- WHAT IS EXPECTED -
I would like every record below transcribed exactly as it is.

- MATERIAL SHOWN -

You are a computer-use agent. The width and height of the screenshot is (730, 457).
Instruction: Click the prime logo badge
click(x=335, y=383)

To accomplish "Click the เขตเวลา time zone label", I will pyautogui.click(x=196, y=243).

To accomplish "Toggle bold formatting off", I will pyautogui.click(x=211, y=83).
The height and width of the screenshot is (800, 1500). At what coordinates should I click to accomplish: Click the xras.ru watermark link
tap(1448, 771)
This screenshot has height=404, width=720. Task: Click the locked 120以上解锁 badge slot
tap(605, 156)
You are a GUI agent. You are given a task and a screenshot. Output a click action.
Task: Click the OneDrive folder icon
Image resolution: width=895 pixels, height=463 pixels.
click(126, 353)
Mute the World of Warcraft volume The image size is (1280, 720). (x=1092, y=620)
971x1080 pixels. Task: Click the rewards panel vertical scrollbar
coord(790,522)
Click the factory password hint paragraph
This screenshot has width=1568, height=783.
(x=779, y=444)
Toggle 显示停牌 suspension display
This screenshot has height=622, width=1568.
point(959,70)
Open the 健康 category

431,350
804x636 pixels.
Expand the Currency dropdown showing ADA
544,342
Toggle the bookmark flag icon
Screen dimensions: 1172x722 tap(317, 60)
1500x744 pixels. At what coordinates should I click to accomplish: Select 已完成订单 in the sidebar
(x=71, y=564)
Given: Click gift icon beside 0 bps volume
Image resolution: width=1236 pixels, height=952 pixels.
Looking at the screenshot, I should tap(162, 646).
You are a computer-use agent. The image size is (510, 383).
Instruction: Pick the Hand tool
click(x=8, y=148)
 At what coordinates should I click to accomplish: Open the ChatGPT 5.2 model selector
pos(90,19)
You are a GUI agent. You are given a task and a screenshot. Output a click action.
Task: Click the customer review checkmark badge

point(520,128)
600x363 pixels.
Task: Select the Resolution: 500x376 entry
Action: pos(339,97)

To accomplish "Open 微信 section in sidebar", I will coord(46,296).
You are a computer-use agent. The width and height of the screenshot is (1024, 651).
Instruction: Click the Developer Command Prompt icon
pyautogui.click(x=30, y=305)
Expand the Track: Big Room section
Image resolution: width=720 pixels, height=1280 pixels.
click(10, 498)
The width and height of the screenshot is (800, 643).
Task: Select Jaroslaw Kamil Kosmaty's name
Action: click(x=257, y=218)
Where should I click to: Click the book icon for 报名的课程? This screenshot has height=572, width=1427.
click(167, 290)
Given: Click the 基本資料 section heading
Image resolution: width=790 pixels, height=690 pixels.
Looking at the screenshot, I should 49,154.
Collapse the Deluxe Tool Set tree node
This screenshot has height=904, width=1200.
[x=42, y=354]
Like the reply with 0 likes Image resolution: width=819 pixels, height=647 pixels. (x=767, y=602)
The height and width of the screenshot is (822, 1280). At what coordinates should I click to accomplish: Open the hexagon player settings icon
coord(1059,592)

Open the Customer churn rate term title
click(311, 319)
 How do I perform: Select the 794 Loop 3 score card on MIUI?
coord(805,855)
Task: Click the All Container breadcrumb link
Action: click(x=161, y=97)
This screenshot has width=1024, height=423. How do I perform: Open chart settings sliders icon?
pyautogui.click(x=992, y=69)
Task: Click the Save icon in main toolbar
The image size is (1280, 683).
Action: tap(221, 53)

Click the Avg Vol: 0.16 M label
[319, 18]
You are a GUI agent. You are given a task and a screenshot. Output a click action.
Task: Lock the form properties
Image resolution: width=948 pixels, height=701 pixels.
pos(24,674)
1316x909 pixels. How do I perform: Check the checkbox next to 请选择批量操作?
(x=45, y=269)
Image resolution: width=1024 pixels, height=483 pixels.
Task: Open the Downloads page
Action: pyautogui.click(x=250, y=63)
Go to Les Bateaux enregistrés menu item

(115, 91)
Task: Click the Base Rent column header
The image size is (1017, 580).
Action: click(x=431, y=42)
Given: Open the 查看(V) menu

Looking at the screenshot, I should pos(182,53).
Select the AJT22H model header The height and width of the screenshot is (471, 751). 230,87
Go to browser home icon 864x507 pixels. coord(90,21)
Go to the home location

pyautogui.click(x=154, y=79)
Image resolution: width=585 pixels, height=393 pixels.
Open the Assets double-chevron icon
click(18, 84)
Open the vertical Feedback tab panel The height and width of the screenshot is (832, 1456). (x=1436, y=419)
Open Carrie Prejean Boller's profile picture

- TASK ANSWER -
You are a computer-use agent. The width and height of the screenshot is (730, 457).
Instruction: Click the prime logo badge
click(x=335, y=383)

To accomplish "Click the เขตเวลา time zone label", I will pyautogui.click(x=196, y=243).

To accomplish "Toggle bold formatting off", I will pyautogui.click(x=211, y=83).
The height and width of the screenshot is (800, 1500). At what coordinates should I click to accomplish: Click the xras.ru watermark link
tap(1448, 771)
This screenshot has height=404, width=720. Task: Click the locked 120以上解锁 badge slot
tap(605, 156)
You are a GUI agent. You are given a task and a screenshot. Output a click action.
Task: Click the OneDrive folder icon
Image resolution: width=895 pixels, height=463 pixels.
click(126, 353)
Mute the World of Warcraft volume The image size is (1280, 720). (x=1092, y=620)
971x1080 pixels. Task: Click the rewards panel vertical scrollbar
coord(790,522)
Click the factory password hint paragraph
This screenshot has width=1568, height=783.
(x=779, y=444)
Toggle 显示停牌 suspension display
This screenshot has height=622, width=1568.
point(959,70)
Open the 健康 category

431,350
804x636 pixels.
Expand the Currency dropdown showing ADA
544,342
Toggle the bookmark flag icon
Screen dimensions: 1172x722 tap(317, 60)
1500x744 pixels. At what coordinates should I click to accomplish: Select 已完成订单 in the sidebar
(x=71, y=564)
Given: Click gift icon beside 0 bps volume
Image resolution: width=1236 pixels, height=952 pixels.
Looking at the screenshot, I should tap(162, 646).
You are a computer-use agent. The image size is (510, 383).
Instruction: Pick the Hand tool
click(x=8, y=148)
 At what coordinates should I click to accomplish: Open the ChatGPT 5.2 model selector
pos(90,19)
You are a GUI agent. You are given a task and a screenshot. Output a click action.
Task: Click the customer review checkmark badge

point(520,128)
600x363 pixels.
Task: Select the Resolution: 500x376 entry
Action: pos(339,97)

To accomplish "Open 微信 section in sidebar", I will coord(46,296).
You are a computer-use agent. The width and height of the screenshot is (1024, 651).
Instruction: Click the Developer Command Prompt icon
pyautogui.click(x=30, y=305)
Expand the Track: Big Room section
Image resolution: width=720 pixels, height=1280 pixels.
click(10, 498)
The width and height of the screenshot is (800, 643).
Task: Select Jaroslaw Kamil Kosmaty's name
Action: click(x=257, y=218)
Where should I click to: Click the book icon for 报名的课程? This screenshot has height=572, width=1427.
click(167, 290)
Given: Click the 基本資料 section heading
Image resolution: width=790 pixels, height=690 pixels.
Looking at the screenshot, I should 49,154.
Collapse the Deluxe Tool Set tree node
This screenshot has height=904, width=1200.
[x=42, y=354]
Like the reply with 0 likes Image resolution: width=819 pixels, height=647 pixels. (x=767, y=602)
The height and width of the screenshot is (822, 1280). At what coordinates should I click to accomplish: Open the hexagon player settings icon
coord(1059,592)

Open the Customer churn rate term title
click(311, 319)
 How do I perform: Select the 794 Loop 3 score card on MIUI?
coord(805,855)
Task: Click the All Container breadcrumb link
Action: click(x=161, y=97)
This screenshot has width=1024, height=423. How do I perform: Open chart settings sliders icon?
pyautogui.click(x=992, y=69)
Task: Click the Save icon in main toolbar
The image size is (1280, 683).
Action: tap(221, 53)

Click the Avg Vol: 0.16 M label
[319, 18]
You are a GUI agent. You are given a task and a screenshot. Output a click action.
Task: Lock the form properties
Image resolution: width=948 pixels, height=701 pixels.
pos(24,674)
1316x909 pixels. How do I perform: Check the checkbox next to 请选择批量操作?
(x=45, y=269)
Image resolution: width=1024 pixels, height=483 pixels.
Task: Open the Downloads page
Action: pyautogui.click(x=250, y=63)
Go to Les Bateaux enregistrés menu item

(115, 91)
Task: Click the Base Rent column header
The image size is (1017, 580).
Action: click(x=431, y=42)
Given: Open the 查看(V) menu

Looking at the screenshot, I should pos(182,53).
Select the AJT22H model header The height and width of the screenshot is (471, 751). 230,87
Go to browser home icon 864x507 pixels. coord(90,21)
Go to the home location

pyautogui.click(x=154, y=79)
Image resolution: width=585 pixels, height=393 pixels.
Open the Assets double-chevron icon
click(18, 84)
Open the vertical Feedback tab panel The height and width of the screenshot is (832, 1456). (x=1436, y=419)
Open Carrie Prejean Boller's profile picture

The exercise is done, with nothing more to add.